I've lived with 30-yr compressors all my life. Except for antique/classic and high-end commercial, those simply ceased to exist roughly 15 years ago. The guts just aren't there. Current life projections are 7-10yr and customers can easily come up short even on that.

Reckoning without all the flimsy little "features" that are lucky to make it out of warranty. Some recent models the doors can't even be made to align squarely.

It is not a good time in the history of appliances. JMO.
 
Bus driver

I am fairly sure that some calculations are undertaken by various Govt. departments on purchase/running costs of appliances versus wages as part of their cost-of-living / standard-of-living statistics. I have no idea how/where a digest of this information could be obtained, but it would make VERY interesting reading, Wilkinsservis. :-)

I also despair of our 'throwaway' society, Travis... And yes, of course a working machine which has already 'paid for itself' will always be cheaper than ANY replacement, but salesmen don't get commission on those... ;-)

As to '30-year compressors', my friend (the Miele fan), when he asked (in a local electrical goods shop) about a washing machine which would 'last 20 years', was asked by the sales assistant "Why on Earth would you want that?? You'll get fed up with it!" Such is the society we live in.... :-(

All best

Dave T
 
UPDATE...UPDATE...UPDATE

Well we managed to get in touch with our repairman.

Told us we did the right thing completely thawing the fridge.

Since things are back to normal now, there is no real point in him coming over(and charging us $90). If there truly is something wrong with a part of the defrosting system, it will act up again within the month.

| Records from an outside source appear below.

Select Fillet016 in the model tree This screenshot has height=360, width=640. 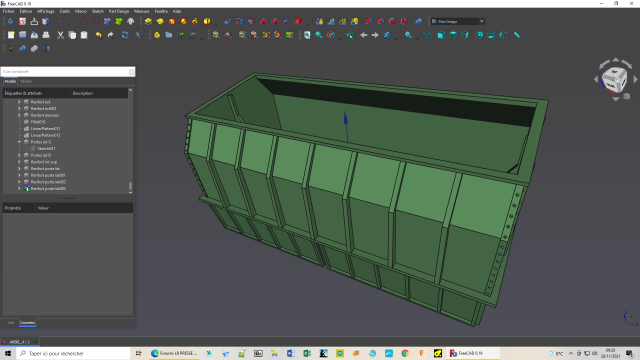tap(38, 122)
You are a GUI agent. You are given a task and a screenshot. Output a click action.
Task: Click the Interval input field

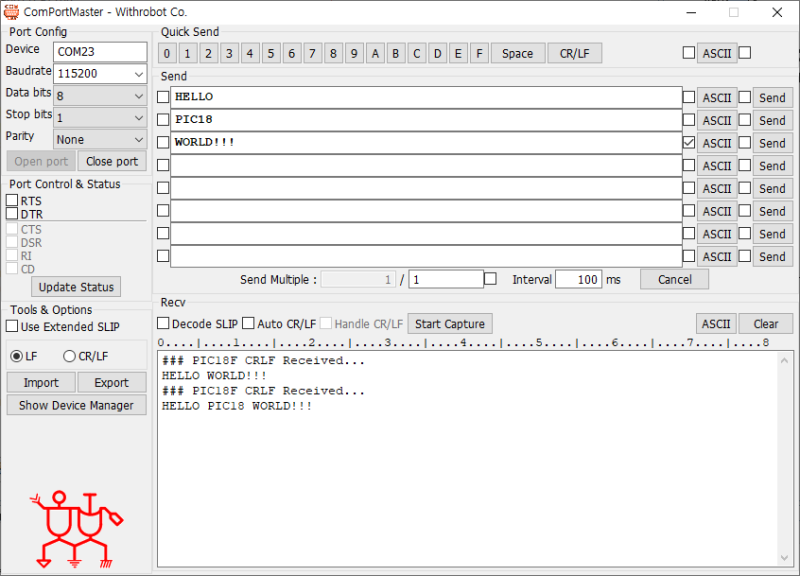click(578, 279)
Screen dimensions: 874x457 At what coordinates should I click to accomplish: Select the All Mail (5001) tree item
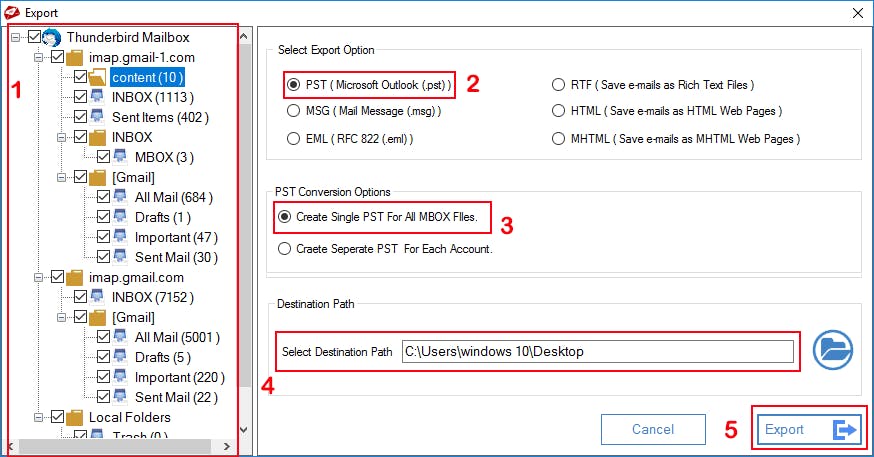pos(177,337)
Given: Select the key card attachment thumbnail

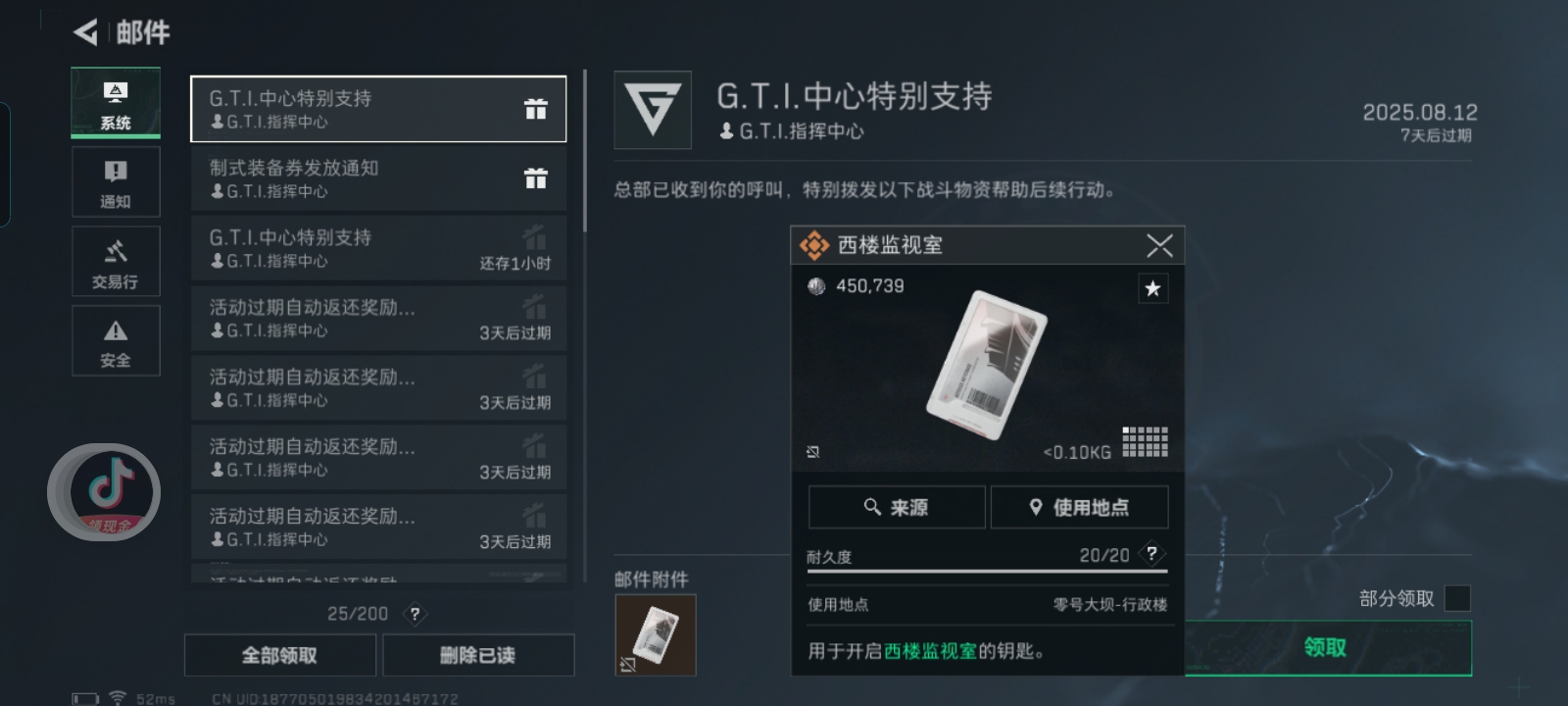Looking at the screenshot, I should [x=656, y=635].
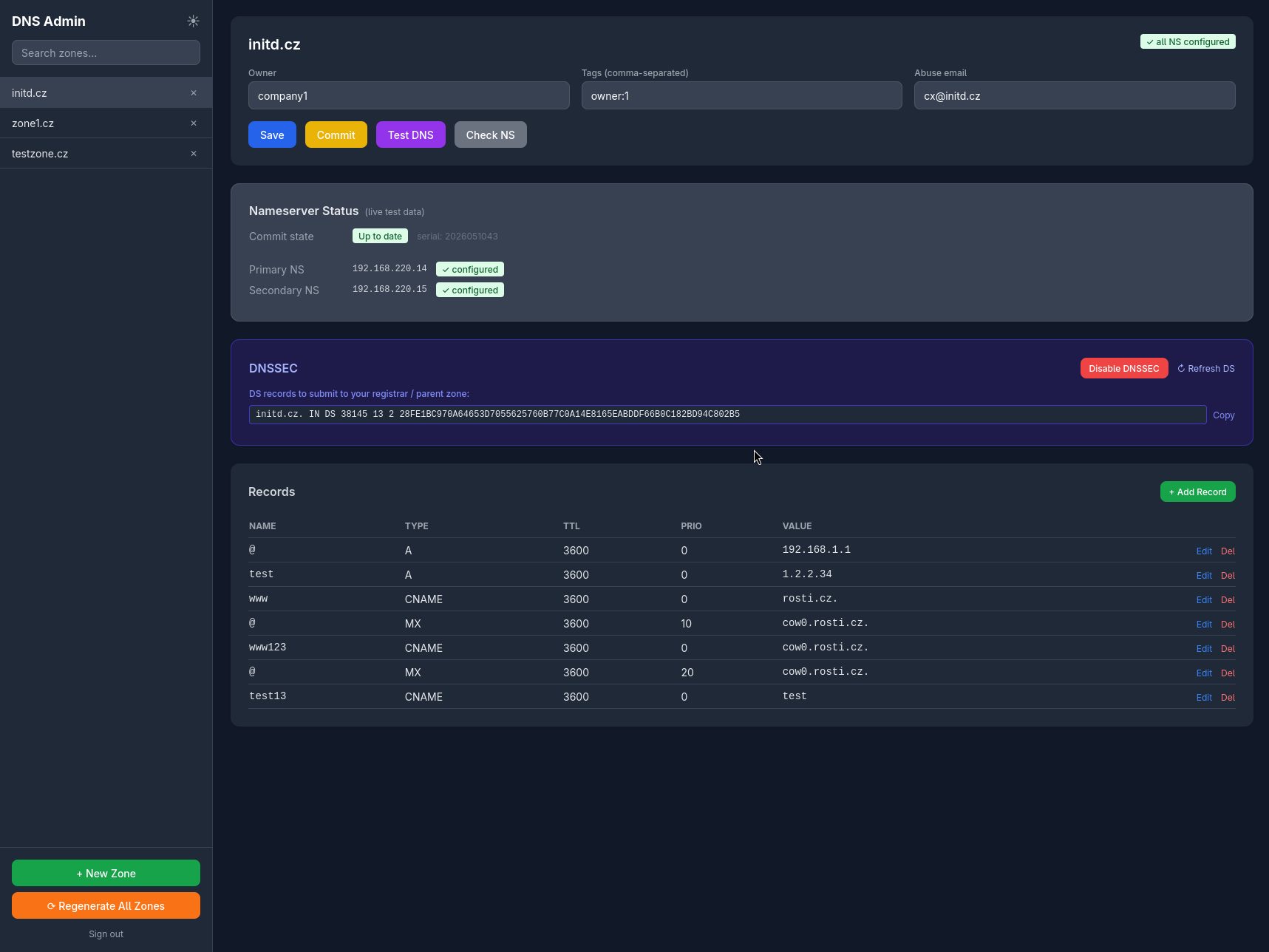Screen dimensions: 1269x952
Task: Delete zone1.cz using the x icon
Action: click(x=194, y=123)
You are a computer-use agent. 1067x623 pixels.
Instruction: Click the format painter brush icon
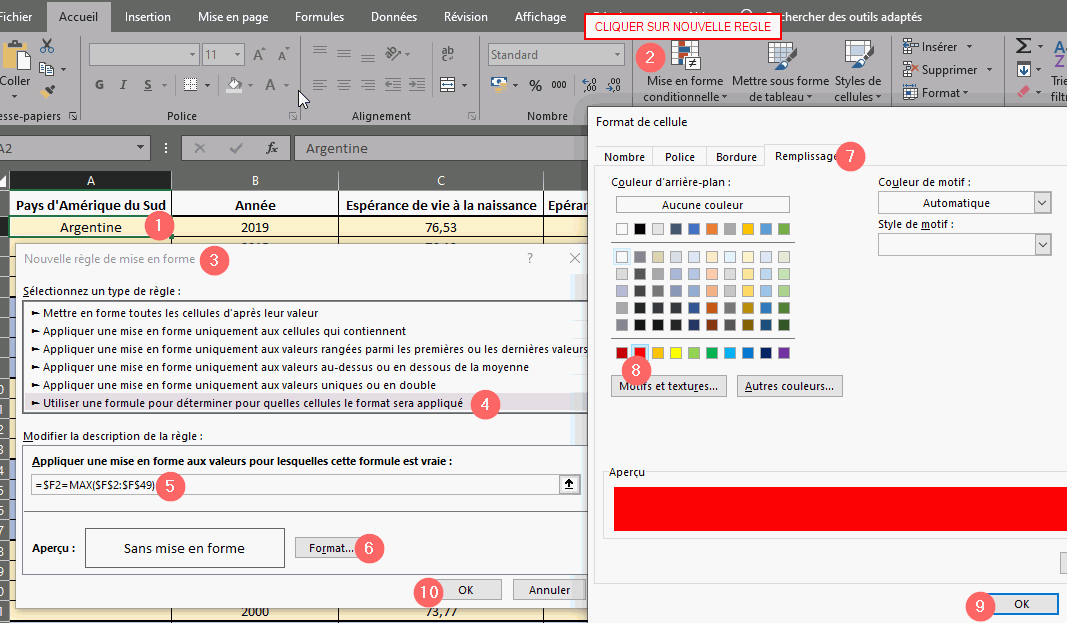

Call him then.

Very humid weather, putting hot food in the fridge to cool, stuff piled in front of the inside vents, doors not properly closed all can lead to excessive ice buildup inside the walls of the fridge itself and decrease its efficiency (making it work harder and costing more electricity)and can lead to the problem we had.

Frost-free or not, he suggests thawing the fridge at least one a year as a cheap insurance policy.